Diisobutylzinc. To the Grignard reagent prepared from 24.3 g (1 g-atom) of magnesium and 137 g (1 mole) of isobutyl bromide in 300 ml of di-n-butyl ether, 26.8 g (0.2 mole) of dry zinc chloride is added. The reaction mixture is heated at 70—80° for 3.5 h. After the usual work-up and distillation in vacuum, 21.7 g of diisobutylzinc is obtained (62.4%), b.p. 31° (2.5 mm).

Physicochemical Institute
named after L. Ya. Karpov

Received
24 XI 1963

CITED LITERATURE

1. H. Gilman, R. E. Brown, J. Am. Chem. Soc., 52, 4480 (1930).
2. F. Kusama, D. Koive, J. Chem. Soc. Japan, 72, 871 (1951); Chem. Abstr., 47, 1587 (1953).
3. B. Bartocha, H. D. Kaesz, F. G. A. Stone, Zs. Naturforsch., 14, (1959).
4. M. H. Abraham, J. Chem.

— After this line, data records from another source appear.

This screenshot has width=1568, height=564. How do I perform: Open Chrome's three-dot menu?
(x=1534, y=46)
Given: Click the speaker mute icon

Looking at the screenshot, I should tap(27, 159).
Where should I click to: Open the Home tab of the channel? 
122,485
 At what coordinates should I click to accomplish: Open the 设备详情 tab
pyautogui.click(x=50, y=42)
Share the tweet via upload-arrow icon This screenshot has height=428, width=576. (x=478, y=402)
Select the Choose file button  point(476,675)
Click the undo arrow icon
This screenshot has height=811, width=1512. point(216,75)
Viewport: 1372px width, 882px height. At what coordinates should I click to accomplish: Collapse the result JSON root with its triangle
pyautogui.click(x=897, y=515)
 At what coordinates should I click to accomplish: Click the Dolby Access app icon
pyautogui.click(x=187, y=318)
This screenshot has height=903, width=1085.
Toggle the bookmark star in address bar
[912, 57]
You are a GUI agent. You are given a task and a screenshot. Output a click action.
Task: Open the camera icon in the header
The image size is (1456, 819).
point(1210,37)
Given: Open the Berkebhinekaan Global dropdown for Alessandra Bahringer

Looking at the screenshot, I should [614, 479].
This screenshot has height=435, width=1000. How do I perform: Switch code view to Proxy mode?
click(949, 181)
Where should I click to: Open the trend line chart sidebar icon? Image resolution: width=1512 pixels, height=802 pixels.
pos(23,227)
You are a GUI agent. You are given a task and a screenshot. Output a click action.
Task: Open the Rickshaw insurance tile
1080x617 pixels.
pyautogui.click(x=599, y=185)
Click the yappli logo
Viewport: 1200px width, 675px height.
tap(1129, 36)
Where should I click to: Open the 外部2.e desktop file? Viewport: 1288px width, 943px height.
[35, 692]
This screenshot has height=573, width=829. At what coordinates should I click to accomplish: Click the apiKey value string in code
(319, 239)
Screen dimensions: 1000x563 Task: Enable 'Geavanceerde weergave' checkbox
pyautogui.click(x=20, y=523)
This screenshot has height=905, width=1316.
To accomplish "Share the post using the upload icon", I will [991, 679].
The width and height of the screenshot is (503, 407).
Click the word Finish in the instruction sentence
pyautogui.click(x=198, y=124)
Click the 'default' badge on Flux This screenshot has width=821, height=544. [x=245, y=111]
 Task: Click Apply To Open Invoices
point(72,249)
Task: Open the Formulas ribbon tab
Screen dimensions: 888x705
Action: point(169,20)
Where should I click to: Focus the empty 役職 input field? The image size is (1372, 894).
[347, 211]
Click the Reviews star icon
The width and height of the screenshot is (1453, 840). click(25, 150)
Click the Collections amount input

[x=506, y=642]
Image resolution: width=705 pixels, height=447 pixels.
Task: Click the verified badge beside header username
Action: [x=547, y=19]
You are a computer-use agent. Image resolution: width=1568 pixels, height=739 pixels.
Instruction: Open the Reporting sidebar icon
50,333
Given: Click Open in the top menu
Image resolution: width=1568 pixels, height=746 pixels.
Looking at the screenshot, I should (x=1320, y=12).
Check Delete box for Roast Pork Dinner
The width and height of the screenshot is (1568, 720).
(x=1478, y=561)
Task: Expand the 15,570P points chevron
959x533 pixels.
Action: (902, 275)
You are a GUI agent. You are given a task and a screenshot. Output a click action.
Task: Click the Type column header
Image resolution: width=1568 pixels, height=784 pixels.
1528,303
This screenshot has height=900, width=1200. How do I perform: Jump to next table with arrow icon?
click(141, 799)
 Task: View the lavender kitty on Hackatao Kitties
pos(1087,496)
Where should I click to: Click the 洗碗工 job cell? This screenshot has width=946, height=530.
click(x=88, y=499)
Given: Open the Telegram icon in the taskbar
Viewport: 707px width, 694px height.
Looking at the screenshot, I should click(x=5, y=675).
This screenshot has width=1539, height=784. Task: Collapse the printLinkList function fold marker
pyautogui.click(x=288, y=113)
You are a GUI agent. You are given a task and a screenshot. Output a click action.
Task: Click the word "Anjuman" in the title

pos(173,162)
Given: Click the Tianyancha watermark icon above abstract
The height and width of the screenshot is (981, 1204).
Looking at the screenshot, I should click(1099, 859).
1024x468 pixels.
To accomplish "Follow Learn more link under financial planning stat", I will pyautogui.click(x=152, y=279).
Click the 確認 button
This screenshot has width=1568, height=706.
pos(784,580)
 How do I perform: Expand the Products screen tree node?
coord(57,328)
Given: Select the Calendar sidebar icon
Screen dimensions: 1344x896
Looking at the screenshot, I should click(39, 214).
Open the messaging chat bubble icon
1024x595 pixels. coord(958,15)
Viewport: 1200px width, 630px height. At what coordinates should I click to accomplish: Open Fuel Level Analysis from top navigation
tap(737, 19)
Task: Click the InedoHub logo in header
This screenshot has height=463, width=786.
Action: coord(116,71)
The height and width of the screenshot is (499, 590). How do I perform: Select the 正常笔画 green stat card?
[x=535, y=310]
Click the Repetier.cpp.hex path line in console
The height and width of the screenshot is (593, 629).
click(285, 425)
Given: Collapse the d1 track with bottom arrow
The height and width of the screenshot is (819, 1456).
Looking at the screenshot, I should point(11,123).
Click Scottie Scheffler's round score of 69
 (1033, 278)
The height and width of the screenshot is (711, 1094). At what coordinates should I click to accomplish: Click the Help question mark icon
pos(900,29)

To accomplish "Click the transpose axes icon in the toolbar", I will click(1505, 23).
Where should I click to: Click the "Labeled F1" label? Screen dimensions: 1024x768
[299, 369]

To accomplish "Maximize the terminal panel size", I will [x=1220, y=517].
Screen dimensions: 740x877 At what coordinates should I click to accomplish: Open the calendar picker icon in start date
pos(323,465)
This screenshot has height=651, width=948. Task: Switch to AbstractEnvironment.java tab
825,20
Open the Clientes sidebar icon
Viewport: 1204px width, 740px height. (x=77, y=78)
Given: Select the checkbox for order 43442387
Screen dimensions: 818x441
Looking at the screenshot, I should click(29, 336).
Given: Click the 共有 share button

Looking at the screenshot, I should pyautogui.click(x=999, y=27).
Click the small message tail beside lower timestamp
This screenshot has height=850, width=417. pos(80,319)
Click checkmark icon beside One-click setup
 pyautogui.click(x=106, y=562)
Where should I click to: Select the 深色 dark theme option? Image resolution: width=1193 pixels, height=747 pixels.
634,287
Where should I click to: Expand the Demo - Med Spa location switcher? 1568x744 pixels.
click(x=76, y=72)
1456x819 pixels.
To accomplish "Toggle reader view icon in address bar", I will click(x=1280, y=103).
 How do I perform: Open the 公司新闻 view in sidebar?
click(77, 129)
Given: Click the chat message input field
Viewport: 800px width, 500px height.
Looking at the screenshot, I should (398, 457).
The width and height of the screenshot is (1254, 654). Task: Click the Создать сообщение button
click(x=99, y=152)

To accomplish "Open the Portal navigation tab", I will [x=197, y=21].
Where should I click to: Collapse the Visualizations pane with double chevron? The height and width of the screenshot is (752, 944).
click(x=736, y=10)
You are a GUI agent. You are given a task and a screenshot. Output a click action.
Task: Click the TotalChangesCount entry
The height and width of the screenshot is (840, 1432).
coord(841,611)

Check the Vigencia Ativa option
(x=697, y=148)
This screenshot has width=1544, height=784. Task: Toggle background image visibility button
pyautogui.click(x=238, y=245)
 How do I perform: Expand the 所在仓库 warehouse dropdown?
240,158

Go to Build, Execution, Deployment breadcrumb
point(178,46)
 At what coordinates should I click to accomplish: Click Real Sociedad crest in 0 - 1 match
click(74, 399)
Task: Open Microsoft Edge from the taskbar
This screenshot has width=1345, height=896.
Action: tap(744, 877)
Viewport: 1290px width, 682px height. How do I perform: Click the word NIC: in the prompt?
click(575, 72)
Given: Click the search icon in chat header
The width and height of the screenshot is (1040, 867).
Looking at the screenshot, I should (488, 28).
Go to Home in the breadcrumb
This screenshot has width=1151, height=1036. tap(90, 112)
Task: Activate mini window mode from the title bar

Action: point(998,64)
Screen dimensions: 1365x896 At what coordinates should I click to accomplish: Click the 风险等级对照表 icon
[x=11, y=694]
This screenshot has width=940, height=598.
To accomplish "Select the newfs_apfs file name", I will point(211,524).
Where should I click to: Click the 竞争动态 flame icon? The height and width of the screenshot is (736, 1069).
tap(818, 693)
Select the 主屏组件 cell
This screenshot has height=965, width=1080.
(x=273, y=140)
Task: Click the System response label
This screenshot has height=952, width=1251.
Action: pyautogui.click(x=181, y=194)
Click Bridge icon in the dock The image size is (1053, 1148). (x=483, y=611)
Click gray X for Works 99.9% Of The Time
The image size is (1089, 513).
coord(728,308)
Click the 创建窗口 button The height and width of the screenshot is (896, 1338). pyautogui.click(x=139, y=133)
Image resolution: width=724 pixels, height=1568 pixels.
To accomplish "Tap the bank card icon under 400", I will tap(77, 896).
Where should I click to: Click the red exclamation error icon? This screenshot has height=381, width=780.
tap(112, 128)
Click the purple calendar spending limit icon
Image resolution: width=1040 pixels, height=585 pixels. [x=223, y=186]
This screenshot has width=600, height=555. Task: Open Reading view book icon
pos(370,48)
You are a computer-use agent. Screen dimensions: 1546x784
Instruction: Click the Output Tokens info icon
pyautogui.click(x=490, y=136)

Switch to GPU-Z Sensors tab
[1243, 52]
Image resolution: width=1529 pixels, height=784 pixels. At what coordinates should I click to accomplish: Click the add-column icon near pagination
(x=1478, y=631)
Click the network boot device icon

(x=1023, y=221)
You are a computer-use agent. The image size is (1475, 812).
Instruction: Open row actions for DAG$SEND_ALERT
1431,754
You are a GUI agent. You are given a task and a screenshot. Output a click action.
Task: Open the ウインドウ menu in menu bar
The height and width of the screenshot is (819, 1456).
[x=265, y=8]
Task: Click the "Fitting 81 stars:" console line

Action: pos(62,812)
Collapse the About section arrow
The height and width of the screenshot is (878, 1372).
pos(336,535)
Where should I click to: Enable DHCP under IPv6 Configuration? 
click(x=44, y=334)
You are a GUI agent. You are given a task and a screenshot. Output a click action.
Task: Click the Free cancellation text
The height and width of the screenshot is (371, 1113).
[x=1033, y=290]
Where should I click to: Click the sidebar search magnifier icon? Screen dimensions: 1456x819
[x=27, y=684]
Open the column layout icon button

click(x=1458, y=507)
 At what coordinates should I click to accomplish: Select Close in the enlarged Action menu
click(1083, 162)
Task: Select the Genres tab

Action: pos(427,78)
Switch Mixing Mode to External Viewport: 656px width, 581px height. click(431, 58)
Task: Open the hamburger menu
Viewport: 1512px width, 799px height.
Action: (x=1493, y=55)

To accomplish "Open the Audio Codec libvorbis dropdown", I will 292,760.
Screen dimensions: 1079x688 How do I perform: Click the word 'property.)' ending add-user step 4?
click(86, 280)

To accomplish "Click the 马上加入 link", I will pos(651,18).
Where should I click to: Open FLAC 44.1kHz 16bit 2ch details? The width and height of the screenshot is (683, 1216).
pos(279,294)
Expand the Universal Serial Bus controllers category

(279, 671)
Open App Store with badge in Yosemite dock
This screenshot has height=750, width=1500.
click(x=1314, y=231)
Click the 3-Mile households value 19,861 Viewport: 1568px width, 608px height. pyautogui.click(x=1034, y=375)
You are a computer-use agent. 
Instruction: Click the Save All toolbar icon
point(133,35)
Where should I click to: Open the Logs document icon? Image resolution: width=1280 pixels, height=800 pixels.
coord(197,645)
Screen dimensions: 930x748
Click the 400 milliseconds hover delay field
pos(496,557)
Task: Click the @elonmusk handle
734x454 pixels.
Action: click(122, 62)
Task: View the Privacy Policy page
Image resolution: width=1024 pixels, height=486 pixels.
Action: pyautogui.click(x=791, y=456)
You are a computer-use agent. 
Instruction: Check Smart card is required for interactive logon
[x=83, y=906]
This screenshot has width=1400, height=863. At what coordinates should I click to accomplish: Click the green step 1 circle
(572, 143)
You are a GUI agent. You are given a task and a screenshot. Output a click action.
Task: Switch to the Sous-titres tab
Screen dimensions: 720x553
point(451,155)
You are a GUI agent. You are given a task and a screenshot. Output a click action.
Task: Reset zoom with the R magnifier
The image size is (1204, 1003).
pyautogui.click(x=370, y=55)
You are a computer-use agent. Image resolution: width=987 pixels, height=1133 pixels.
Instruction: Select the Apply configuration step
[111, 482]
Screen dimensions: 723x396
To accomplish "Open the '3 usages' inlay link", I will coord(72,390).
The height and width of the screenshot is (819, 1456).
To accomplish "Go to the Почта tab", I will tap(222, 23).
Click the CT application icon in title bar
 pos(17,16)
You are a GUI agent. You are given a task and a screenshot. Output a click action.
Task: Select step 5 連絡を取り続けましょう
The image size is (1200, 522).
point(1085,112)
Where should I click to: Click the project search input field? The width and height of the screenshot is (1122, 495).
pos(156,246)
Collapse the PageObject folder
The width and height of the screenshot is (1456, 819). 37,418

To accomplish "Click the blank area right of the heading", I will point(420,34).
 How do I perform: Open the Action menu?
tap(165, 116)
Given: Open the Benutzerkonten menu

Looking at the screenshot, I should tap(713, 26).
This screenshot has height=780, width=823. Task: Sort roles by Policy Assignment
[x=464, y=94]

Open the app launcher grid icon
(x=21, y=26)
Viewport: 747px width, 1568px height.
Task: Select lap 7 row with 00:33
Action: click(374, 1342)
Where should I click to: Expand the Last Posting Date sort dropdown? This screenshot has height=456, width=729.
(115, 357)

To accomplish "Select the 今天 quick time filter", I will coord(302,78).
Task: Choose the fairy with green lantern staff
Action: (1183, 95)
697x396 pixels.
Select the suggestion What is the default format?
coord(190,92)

Soc., 1960, 4130.
5. S. Hilpert, G. Grüttner, Ber., 46, 1675 (1913).
6. K. A. Kocheshkov, A. N. Nesmeyanov, V. I. Potrosov, Uch. zap. Moskovsk. univ., 3, 305 (1934); K. A. Kozeschkow, A. N. Nesmejanow, W. I. Potrosow, Ber., 67, 1138 (1934).
7. G. Wittig, F. I. Meyer, G. Lange, Ann., 571, 167 (1951).
8. N. I. Sheverdina, L. V. Abramova, K. A. Kocheshkov, DAN, 128, 320 (1959).
9. N. I. Sheverdina, I. E. Paleev and others, DAN, 143, 1123 (1962).
10. W. Schlenk, Dissertation, Beiträge zur Kenntnis der Lithium und Magnesium organischen Verbindungen, München, 1929.
11. N. I. Sheverdina, L. V. Abramova and others, Khim. prom., No. 10, 707 (1962).